== EXERCISE MATERIALS ==

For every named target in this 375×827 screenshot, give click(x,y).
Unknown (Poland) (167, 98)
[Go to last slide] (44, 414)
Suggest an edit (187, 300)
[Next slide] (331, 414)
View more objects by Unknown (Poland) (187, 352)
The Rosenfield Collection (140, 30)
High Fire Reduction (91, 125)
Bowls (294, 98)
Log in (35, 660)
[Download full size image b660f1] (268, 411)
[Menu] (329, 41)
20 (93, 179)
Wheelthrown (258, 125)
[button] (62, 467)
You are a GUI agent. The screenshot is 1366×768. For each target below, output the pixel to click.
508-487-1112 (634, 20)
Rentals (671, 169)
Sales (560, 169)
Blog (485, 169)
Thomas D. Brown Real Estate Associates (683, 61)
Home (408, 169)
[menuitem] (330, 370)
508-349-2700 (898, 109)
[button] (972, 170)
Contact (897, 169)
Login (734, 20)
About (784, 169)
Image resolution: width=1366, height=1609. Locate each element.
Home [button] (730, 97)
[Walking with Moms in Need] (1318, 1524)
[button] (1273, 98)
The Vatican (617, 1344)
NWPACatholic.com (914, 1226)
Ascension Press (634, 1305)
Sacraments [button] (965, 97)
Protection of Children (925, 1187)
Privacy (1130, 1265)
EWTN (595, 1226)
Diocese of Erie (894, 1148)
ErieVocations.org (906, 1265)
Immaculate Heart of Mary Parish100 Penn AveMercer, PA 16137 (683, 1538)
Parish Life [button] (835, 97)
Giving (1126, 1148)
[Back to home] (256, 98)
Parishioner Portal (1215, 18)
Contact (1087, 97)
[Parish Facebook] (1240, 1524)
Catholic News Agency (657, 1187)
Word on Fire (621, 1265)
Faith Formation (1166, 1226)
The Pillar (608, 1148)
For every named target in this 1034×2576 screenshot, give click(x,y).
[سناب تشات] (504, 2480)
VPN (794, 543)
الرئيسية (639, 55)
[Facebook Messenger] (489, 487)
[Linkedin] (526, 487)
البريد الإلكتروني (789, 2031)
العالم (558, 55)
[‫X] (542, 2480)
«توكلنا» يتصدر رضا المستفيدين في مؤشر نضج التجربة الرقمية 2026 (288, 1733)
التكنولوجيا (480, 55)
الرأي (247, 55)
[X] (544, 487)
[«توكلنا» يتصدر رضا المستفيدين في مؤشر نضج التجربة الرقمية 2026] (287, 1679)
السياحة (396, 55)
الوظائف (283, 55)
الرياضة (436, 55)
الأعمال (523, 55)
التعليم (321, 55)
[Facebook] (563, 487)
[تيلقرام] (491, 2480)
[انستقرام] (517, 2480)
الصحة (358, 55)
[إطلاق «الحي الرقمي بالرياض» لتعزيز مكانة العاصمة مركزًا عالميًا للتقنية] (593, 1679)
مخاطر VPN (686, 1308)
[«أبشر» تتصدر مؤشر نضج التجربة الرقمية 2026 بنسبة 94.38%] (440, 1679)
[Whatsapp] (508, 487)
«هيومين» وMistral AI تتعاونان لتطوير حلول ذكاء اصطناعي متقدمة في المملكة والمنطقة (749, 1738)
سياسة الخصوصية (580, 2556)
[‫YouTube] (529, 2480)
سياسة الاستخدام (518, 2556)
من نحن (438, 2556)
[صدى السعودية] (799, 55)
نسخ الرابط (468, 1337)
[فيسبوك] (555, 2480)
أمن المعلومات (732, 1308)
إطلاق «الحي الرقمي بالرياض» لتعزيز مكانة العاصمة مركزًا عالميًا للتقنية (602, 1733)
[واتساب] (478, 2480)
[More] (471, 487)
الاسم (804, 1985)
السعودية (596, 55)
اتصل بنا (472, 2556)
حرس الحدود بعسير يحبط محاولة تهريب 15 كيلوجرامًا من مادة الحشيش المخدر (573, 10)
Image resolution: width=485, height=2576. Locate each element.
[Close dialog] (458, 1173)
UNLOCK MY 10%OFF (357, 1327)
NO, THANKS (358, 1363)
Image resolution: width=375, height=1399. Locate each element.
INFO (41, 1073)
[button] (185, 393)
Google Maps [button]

===

**WHAT THE TASK REQUIRES:**
Where the string "الحي" turns up in a line of the data above, copy that whole line.

**SOLUTION TO THE EXERCISE:**
[إطلاق «الحي الرقمي بالرياض» لتعزيز مكانة العاصمة مركزًا عالميًا للتقنية] (593, 1679)
إطلاق «الحي الرقمي بالرياض» لتعزيز مكانة العاصمة مركزًا عالميًا للتقنية (602, 1733)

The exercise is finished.